UMD controlled much of the first period, leading 2-0 at the intermission. The Bulldogs didn't look like a team that played an intense, one-goal game Thursday night. Instead, they looked like a fresh, focused, intense hockey team. North Dakota, meanwhile, looked a tad rusty, and they were obviously shaken by the Eidsness miscue that led to UMD's first goal.
"I felt we did not out-battle our opponent in the first period," said North Dakota coach Dave Hakstol, who has taken his team to four straight NCAA Frozen Fours.

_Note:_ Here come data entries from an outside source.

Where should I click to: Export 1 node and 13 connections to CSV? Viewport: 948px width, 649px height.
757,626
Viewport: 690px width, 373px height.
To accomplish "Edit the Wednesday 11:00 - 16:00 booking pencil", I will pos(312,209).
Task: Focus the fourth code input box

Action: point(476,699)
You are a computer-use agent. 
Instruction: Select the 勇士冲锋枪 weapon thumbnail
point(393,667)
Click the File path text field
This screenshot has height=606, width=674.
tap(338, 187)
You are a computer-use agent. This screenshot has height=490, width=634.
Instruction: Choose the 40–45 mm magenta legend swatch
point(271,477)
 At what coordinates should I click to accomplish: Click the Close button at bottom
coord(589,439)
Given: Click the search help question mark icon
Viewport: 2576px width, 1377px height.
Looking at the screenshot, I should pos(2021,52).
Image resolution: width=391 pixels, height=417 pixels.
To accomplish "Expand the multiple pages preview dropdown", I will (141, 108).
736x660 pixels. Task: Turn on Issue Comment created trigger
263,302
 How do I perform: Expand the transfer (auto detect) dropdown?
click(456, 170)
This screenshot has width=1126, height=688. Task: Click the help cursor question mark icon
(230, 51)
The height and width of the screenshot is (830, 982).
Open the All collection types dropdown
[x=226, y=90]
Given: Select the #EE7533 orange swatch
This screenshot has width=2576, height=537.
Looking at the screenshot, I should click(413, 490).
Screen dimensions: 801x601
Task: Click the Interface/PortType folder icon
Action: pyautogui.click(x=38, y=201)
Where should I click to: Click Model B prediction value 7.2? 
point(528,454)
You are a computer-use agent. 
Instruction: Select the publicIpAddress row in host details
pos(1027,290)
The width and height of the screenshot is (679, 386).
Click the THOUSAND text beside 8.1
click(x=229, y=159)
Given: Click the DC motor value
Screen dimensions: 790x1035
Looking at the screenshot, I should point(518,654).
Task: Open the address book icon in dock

North Dakota got a huge break in the second, as UMD freshman defenseman Brady Lamb (undrafted) picked up a five-minute major for a knee-to-knee hit on North Dakota's Matt Watkins (Dallas). North Dakota got four shots, but could not score on the power play. The Sioux had two more power-play chances in the second, generating a total of ten shots on net in three power plays, but still trailed 2-0 after two periods of play.
The Sioux had some great chances early in the third, but got nothing to show for it, much like most of the game. Freshman Mike Connolly (undrafted) popped in an empty-net goal from the red line to give UMD a 3-0 lead with 1:53 to go.
"We knew going in we had to play a better 60-minute game (than Thursday)," said UMD head coach Scott Sandelin. "I can't say enough about our penalty killers. It was a great team effort tonight."
Stalock's amazing performance in this tournament continued in the third period. He got some help a couple times, as North Dakota players were flat-out missing the puck in some grade-A opportunities. But it's as the old saying goes, "You make your own luck". Stalock won't remind anyone of Martin Brodeur with his fundamentals, but he can get from post to post as quickly as anyone. He has been superb in these first two games, and his defenseman have been very good, too.
UMD moves into Saturday night's championship against Denver. No team has ever won three games in three days to take the WCHA Final Five championship. Then again, not many teams can boast going through four straight tough playoff games without once being behind on the scoreboard. That's what UMD has done, and their reward is their first shot at the Broadmoor Trophy (WCHA playoff champion) since 1985.